Please repeat the line that has "[Menu di commutazione] (386, 79)" and all lines after it, exactly as they appear, through the end of the entries.
● ● ● ● ● ● ●
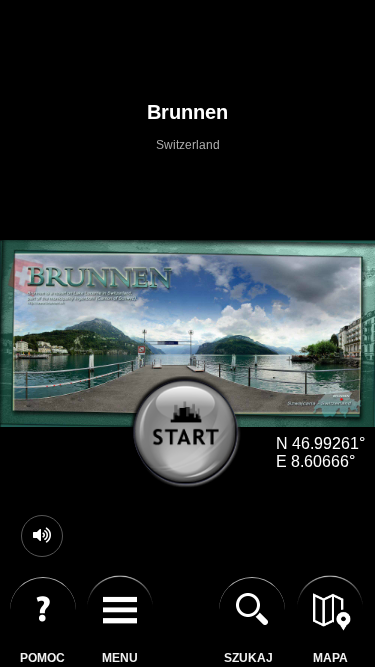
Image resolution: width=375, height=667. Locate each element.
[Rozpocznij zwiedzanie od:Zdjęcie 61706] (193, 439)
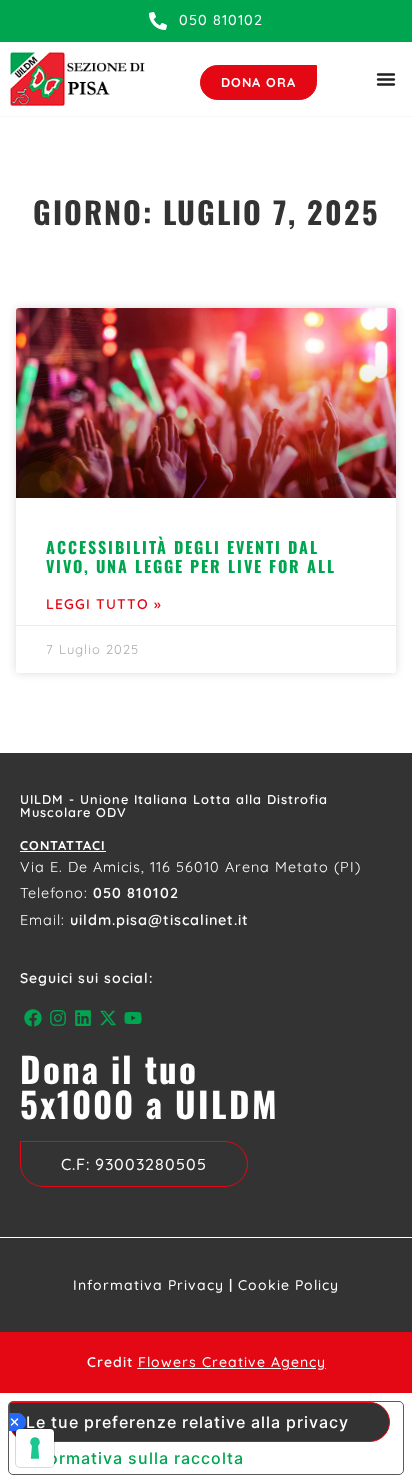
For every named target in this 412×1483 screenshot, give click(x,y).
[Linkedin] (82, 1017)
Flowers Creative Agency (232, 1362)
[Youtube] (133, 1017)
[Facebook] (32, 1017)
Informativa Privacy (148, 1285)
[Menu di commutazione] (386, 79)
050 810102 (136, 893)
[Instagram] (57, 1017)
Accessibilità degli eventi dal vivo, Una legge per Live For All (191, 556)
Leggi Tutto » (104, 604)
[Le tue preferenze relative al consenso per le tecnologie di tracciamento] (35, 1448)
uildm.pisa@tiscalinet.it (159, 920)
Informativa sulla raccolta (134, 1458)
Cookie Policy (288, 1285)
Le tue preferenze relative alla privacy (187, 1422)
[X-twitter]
● ● ● ● ● ● ●
_Output of the exercise_:
[Menu di commutazione] (386, 79)
050 810102 (136, 893)
[Instagram] (57, 1017)
Accessibilità degli eventi dal vivo, Una legge per Live For All (191, 556)
Leggi Tutto » (104, 604)
[Le tue preferenze relative al consenso per le tecnologie di tracciamento] (35, 1448)
uildm.pisa@tiscalinet.it (159, 920)
Informativa sulla raccolta (134, 1458)
Cookie Policy (288, 1285)
Le tue preferenze relative alla privacy (187, 1422)
[X-twitter]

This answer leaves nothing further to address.